Paris-based GenAI startup Mistral has today announced a strategic distribution partnership with Microsoft, as it launches its new “multilingual flagship model”, Mistral Large.
The deal sees Microsoft take a small stake in the French startup, Sifted understands, and will mean that Mistral’s AI models will be available on the US tech giant’s cloud computing platform Azure.

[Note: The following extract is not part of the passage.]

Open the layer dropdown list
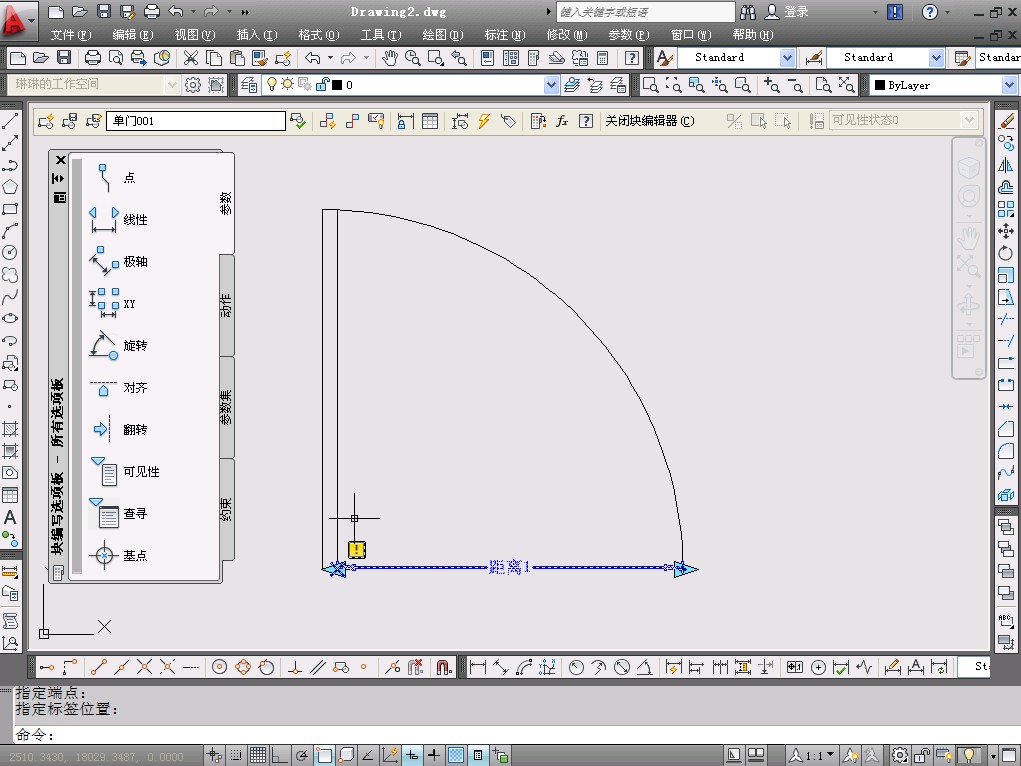 coord(551,86)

Mistral is now the second company to forge a distribution deal with Microsoft, which has invested more than $13bn in US startup OpenAI.

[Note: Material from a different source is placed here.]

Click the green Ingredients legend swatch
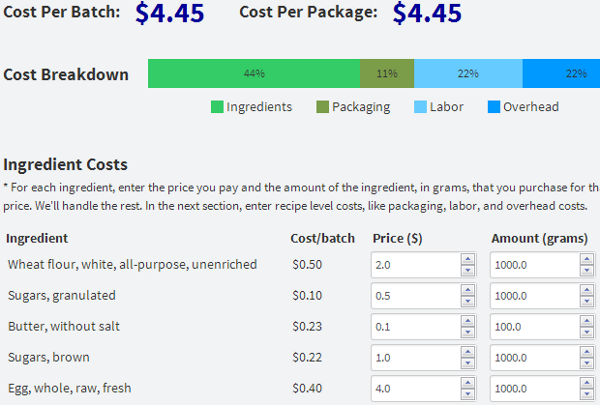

Announcing the news, Mistral cofounder and CEO Arthur Mensch said that the company is ”very proud to announce the availability of Mistral Large on Azure AI,” and that “Microsoft's trust in our model is a step forward in our journey to put frontier AI in everyone's hands”.
Multilingual for the win
The move represents some validation of Mistral’s strategy to provide a European alternative to powerful AI models developed in the US, by showing a strong commercial appetite for AI built to be multilingual from the ground up.

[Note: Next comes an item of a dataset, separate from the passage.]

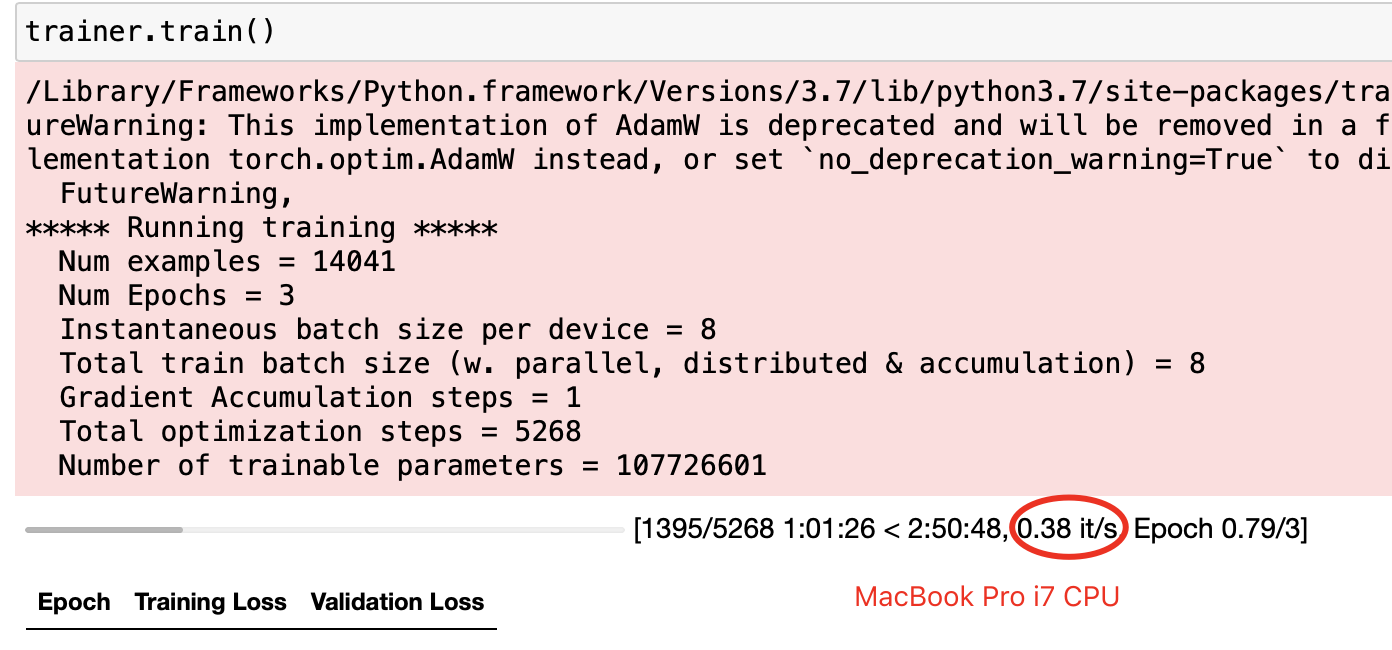Click the Python.framework library path line
This screenshot has height=650, width=1392.
(700, 93)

According to the company, Mistral Large — a large-language model that can power generative AI technologies like chatbots — is fluent in five languages: French, English, German, Spanish and Italian. OpenAI’s ChatGPT can take prompts in languages other than English, but researchers have found that although the system is good at translating into English, it doesn’t perform as strongly when asked to translate English into other languages.
Mistral says that based on “commonly used benchmarks” its new model is the “world's second-ranking model available through an API alongside GPT-4”.
Europe’s OpenAI
The Paris-based company, which was created in June last year by former Google AI and Meta employees, has made waves in recent months, raising just under €500m since launching. It is one of Europe’s best-funded startups in the space.
It is considered by some as one of Europe’s strongest competitors to OpenAI and became a prominent critic of the EU’s AI Act, which it said risked putting Europe even further behind in the global AI race.
The partnership with Microsoft comes as European governments stress the need to develop “sovereign” AI technologies that can compete against English-speaking models developed in the US.